Right to Try legislation permits patients fighting a terminal illness to get access to not-yet-FDA-approved drugs. Thirty-one states have passed Right to Try legislation with massive shows of support but so far these laws are untested by the courts so it’s not clear whether they are anything but expressive. The massive support for Right to Try laws, however, suggests that there is demand for a better FDA as Bartley Madden writes:
Freedom is a powerful rallying call and 31 states have now passed Right To Try legislation with sky-high approval ratings by citizens.
…[But] the states do not have the legal authority to circumvent the FDA. Moreover, drug developers have a major disincentive to participate because, to survive, drug developers need to secure FDA approvals for their new drugs. And circumventing the FDA by providing not-yet-approved drugs to terminally-ill patients could easily slow or prevent FDA approvals.
…A better solution is Free To Choose Medicine (FTCM). It would solve the dilemma facing politicians who are pulled in one direction by citizens’ demands for more freedom and in the opposite direction by FDA proponents with demands for a highly-controlled process. A clear, brief explanation of FTCM is available on the Internet in the PowerPoint presentation, “Free To Choose Medicine and Right To Try.” It explains how we will all benefit from more freedom of choice.
First, the Free To Choose track (separate from the FDA’s conventional clinical testing track) enables patients and their doctors to make informed decisions about the use of FDA-approved drugs or not-yet-FDA-approved drugs. Patients, under the guidance of their doctors, would learn about initial safety results and up-to-date treatment results of FTCM drugs. FTCM drugs for a wide range of illnesses (not just terminal illnesses addressed by Right To Try) would be available up to seven years before conventional FDA approval.

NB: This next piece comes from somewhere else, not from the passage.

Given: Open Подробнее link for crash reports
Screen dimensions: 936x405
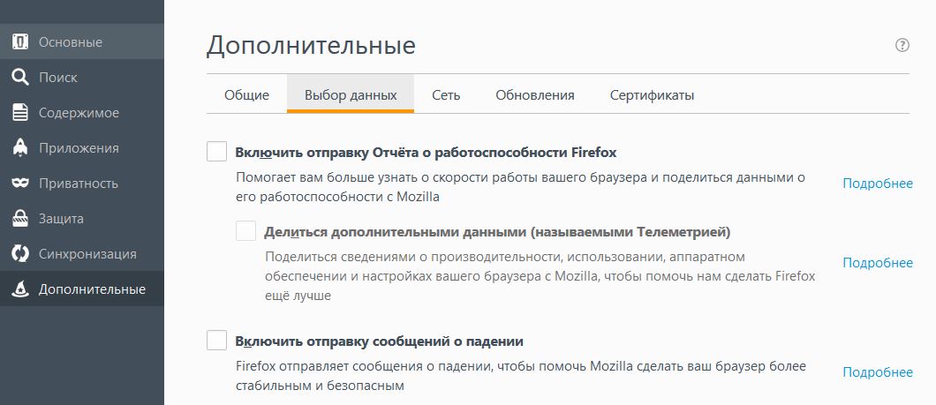Looking at the screenshot, I should click(878, 372).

Second, FTCM legislation would provide for government oversight of an open-access, Internet-accessible database. It provides up-to-date information for patients and doctors about a FTCM’s drug’s potential benefits and risks before they choose to use it. This is a self-adjusting system wherein more patients use FTCM drugs that work well and vice versa.
The open-access database would contain treatment results of FTCM patients including their genetic makeup and relevant biomarkers. This database (not part of Right To Try legislation) would reveal subpopulations of patients who do extremely well or poorly with the new drug. Pinpointing such groups of patients is a huge benefit to, not only patients, but to biopharmaceutical researchers working on new breakthroughs in medicine.
Third, FTCM federal legislation needs to provide a new type of drug approval – Observational Approval – based on treatment results for real-world patients who receive the FTCM drugs. This would motivate drug developers to participate as well as expedite insurance reimbursement for patients.
Naturally, I agree with Bart on the need for FDA reform.